メノウ

ここが私の家だ、……自由にしてくれて構わない

彼女がメノウに連れてこられたのは、あの貧しい町の隣にある都会、それは彼女の知らない世界だった。

「これからお嬢さんの住む家に案内してあげよう」と、バルは彼の家まで連れてきてもらったが、彼が彼女を連れてきたのはこの都会でも際立つ、この街の中でも上位を争うほどの大きさの屋敷だった。

バル

ご主人様は、お金持ちなのですか…?

自分の目の前にある屋敷は、彼女にとっては「本の中の空想」だった。あの時少し夢見た、でも「忌み子」の自分には無縁で、存在もしないと無理やり自分に思い込ませていた物だったのだ。

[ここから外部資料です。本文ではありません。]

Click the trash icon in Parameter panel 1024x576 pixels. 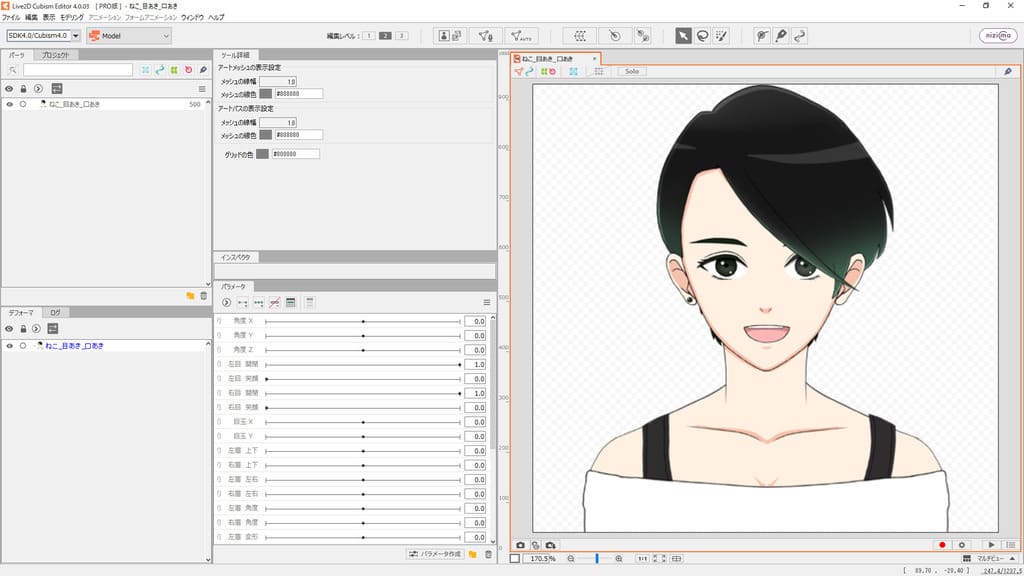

ただただ彼女の知っている「裕福」の度を超えていて、屋敷を見つめながら小さく呟いた。

メノウ

お金持ち、……そうかもしれないな

彼女の呟きに対して、メノウはゆっくり口を開いた。「お金持ち」そう言われたのは今回が初めてではないはずなのに。「貴族」「お金持ち」と何度も言われては、羨ましがられ、時には罵られる生活には慣れていたはずだった。
けれど、バルの口から出た「お金持ち」という言葉はそれと違った重みを感じた、ような気がしたのだ。

バル

ご主人様も、…私と同じかもしれませんね

バルは「忌み子」としてひたすら一人で戦ってきた、……いや殻にこもり続けた生活を続けてきた。そんな彼女にとって「お金持ち」という言葉に囚われているメノウは、本当の自分を見つけていない、殻にこもり続けた自分と同じような……。
ただ彼女は何も考える素振りを見せずに自分と同じと言ってみせた。

メノウ

……かもしれないな。私はお嬢さんと同じ、…だから身分は違えど気にしないでくれ

そんなバルの言葉に驚かされたメノウは、少し苦笑いをしてから優しく彼女に話しかけた。自分と君は同じ、だから「ご主人様」と周りを気にしてそう呼ばなくてはいけなくても、気にせずに接してくれと、ただそう願って。

バル

でも、……すぐには慣れない、…です

ただバルは「本の中の空想」をすぐ受け入れる感応力は備わっていなかった。当たり前だ。10年間、罵倒され続け、ある少年に心を許した一時があったとしても、それでもほとんど一人で生活してきた彼女に、屋敷で何も気にせず生活しろなんて無理である。

メノウ

大丈夫だ、…お嬢さんはまだ若い、……私がしっかり育ててあげるから、だからゆっくり学ぼう

そんな彼女を受け入れる覚悟は、メノウは随分前から出来ていた。「忌み子」と罵倒され続けた彼女を、普通の女性に、そしてその上にある上品な、素敵な、貴族のお嬢様に、育て上げる。
それは彼にとっての大きな野望であり、でも彼女に対しての愛情のつもりだった。

バル

あ、…ありがとう、……ございます…

メノウと、そしてこれから出会う人との関係が、バルにとって大きな一歩となり、でも迷宮に足を踏み入れることになるのは、まだ先の話かもしれないし、すぐの話になるかもしれない。


ただ彼女は「新たな世界」に踏み入れたのだった。

???

……あの貴族は、…何を考えて悪魔を連れ込んだんだ

彼女にとっての「新たな世界」の歯車は、もう回り始めていた。